週末の薬指
俯いて、地面の模様をぼんやりと見ていると、柏木さんと呼ばれた女の子が口を開いた。

「……あなたなんて、すぐに飽きられます」

「は?」

低い声は、微妙に強さがよみがえっていて、私を睨む視線にも意地の悪さのようなものが帰ってきていた。柏木さんは口元を歪めながら、小さく息を吐くと。

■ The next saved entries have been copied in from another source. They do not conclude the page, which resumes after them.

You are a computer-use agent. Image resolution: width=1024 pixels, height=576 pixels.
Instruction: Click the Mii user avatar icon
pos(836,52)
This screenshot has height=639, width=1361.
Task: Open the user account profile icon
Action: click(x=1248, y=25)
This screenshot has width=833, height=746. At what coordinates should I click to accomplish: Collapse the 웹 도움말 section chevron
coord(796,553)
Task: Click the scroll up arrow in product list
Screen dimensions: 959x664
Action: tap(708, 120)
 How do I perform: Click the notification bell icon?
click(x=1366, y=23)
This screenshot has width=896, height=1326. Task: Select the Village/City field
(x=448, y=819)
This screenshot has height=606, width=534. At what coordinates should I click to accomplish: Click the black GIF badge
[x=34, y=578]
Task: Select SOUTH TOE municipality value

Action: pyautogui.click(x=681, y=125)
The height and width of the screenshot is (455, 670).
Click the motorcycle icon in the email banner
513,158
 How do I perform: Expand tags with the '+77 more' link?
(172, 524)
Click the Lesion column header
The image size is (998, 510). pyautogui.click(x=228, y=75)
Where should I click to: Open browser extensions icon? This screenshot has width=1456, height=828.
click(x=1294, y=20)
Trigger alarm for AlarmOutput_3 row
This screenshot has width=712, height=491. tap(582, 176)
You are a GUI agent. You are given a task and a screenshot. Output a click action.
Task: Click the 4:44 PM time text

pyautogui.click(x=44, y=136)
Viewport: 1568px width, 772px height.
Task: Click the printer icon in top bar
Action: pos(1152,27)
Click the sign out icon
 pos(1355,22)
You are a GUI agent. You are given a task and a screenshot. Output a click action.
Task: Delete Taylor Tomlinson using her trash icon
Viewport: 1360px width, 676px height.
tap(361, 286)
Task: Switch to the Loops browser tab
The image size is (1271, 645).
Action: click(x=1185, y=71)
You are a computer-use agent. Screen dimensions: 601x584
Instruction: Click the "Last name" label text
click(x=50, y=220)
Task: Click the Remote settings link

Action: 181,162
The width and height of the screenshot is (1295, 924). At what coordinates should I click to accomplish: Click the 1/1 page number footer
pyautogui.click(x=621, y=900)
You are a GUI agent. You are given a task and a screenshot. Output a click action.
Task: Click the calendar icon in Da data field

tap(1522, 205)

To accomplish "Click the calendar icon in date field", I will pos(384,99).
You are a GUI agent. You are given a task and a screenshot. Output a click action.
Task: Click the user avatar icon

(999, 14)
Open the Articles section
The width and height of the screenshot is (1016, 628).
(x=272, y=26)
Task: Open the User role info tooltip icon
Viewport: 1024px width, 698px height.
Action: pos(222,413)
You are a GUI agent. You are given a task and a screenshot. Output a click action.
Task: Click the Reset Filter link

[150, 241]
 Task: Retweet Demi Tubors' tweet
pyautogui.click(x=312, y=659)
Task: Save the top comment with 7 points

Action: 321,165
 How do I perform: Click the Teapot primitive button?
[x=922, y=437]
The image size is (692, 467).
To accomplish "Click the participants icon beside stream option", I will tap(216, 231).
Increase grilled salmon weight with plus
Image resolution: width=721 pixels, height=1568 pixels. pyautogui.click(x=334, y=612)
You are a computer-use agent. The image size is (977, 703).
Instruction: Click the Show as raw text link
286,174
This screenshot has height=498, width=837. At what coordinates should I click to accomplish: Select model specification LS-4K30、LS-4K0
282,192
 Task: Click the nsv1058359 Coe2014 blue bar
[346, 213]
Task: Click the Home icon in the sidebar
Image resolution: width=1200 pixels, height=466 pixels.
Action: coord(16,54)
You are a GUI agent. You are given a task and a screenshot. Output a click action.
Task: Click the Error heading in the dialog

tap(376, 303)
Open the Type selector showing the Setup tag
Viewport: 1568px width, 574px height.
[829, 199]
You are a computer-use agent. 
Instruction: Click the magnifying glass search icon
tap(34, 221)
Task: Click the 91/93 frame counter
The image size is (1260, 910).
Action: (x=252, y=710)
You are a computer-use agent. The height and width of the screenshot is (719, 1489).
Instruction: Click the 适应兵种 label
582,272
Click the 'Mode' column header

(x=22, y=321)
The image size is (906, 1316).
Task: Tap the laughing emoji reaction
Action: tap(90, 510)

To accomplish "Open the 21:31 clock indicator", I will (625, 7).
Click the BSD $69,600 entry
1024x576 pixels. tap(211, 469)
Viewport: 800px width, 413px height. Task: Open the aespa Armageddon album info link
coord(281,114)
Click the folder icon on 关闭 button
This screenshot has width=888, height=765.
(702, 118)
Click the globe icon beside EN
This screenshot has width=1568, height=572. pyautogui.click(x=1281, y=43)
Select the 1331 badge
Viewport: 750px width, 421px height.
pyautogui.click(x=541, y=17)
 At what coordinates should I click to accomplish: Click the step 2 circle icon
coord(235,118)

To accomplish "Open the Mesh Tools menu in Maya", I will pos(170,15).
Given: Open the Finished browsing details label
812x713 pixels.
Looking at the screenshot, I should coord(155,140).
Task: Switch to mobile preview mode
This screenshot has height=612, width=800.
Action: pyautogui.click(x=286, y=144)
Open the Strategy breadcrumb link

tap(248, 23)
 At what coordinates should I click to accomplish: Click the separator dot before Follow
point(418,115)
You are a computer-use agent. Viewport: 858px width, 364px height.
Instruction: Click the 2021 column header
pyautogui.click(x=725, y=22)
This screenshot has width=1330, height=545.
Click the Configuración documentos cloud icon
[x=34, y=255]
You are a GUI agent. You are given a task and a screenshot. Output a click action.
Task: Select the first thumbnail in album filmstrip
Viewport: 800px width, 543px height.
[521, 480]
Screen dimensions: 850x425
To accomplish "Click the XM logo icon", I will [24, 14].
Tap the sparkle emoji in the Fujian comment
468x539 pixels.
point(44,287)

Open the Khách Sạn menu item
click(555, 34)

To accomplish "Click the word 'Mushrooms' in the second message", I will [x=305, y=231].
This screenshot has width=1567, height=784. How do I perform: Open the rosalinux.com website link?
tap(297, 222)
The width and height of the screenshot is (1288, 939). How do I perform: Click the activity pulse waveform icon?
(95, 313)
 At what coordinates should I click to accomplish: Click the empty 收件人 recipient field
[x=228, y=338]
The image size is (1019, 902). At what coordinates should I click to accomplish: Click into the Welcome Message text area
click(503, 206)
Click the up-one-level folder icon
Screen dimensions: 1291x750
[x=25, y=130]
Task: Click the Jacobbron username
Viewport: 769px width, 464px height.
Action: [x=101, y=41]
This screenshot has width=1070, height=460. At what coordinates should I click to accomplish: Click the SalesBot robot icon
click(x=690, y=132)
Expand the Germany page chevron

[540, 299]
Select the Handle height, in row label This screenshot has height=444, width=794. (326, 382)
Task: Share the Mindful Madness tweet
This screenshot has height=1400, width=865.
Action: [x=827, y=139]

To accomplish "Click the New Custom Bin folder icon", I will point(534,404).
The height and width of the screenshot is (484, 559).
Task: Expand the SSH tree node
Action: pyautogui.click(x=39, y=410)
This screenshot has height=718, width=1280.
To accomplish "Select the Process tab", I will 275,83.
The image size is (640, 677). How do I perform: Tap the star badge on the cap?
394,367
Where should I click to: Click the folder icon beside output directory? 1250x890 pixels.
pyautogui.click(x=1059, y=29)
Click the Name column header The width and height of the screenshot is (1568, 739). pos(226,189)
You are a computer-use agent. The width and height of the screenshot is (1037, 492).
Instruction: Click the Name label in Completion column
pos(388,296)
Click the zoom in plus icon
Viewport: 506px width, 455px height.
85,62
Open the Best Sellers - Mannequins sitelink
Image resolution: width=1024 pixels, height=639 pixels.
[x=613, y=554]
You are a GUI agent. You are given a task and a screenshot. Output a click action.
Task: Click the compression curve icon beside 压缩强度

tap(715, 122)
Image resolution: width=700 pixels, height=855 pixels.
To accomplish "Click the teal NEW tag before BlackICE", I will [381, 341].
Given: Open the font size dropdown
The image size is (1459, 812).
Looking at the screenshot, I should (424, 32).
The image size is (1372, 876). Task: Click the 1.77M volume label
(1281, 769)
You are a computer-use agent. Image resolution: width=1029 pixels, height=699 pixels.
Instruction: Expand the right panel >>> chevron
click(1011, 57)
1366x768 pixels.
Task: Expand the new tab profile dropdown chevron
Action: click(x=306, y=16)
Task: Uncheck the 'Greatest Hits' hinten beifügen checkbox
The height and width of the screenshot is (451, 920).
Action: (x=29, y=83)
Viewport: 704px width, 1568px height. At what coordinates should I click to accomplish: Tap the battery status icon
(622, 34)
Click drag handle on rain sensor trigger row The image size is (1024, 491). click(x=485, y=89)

「今まで課長が付き合ってきた女性はみんな、自分にも仕事にも自信があって、ちゃんとまっすぐに立って生きてる人ばかりでした。
あなたは課長の気まぐれに振り回されてるだけで、自分の意思も何も見せていない。
課長の事を好きなのかどうなのかもよくわからない。
婚約者だと言われた時も不安げに首を傾げていたし、決してそれを喜んでいなかった。
……違いますか?」

きっと、必死なんだろう。
瀬尾さんに気持ちを拒まれた上に、婚約者だと私を紹介されたんだから、震えながらでも思いを口にせずにはいられないんだろうと、胸が痛む。
その痛みは決して彼女への同情や気遣いからくるものではなくて、私の気持ちの曖昧さを見透かされた切なさからくるもの。曖昧で不確実な自分の気持ちがそこまで露わに出ていたことへのショックもある。
何をどう答えていいのか、頭は混乱して、いろいろな言葉が浮かんでは消えていく。

じっと黙り込んでいる私に呆れたような柏木さんは、言葉を続けた。

「私は……課長が好きです。私の気持ちは受け入れてもらえなかったけど、だからと言ってあなたが課長にふさわしいとも思えない。課長を大切にしてくれるとも感じられないし、あなただって課長の隣にいても幸せな顔はしていない。
……梓さんのような、見た目も地位も、課長への気持ちも、一流の女性しか、課長と一緒に幸せにはなれない」

「……梓さん……」

「そうです、課長と一緒にいていいのは梓さんのような」

「柏木っ、的外れなことばかり言うなよ。俺の側にいて欲しい女は俺が決める。
少なくともあの女じゃない。俺が結婚して側にいたいのは花緒だ」

いつの間にか戻ってきた瀬尾さんが、怒りを隠そうともしない表情で柏木さんに大声をあげている。
眉を寄せて肩を震わせている姿からは、本気の気持ちが見えて、私の事を守ってくれていると、感じた。

「花緒がどう思っていようが、俺が花緒と結婚したいと思ってるんだ、彼女を不安にさせるような事は言わないでくれ」

静かな怒気を含んだ声でそう告げた後、瀬尾さんは私の肩を引き寄せた。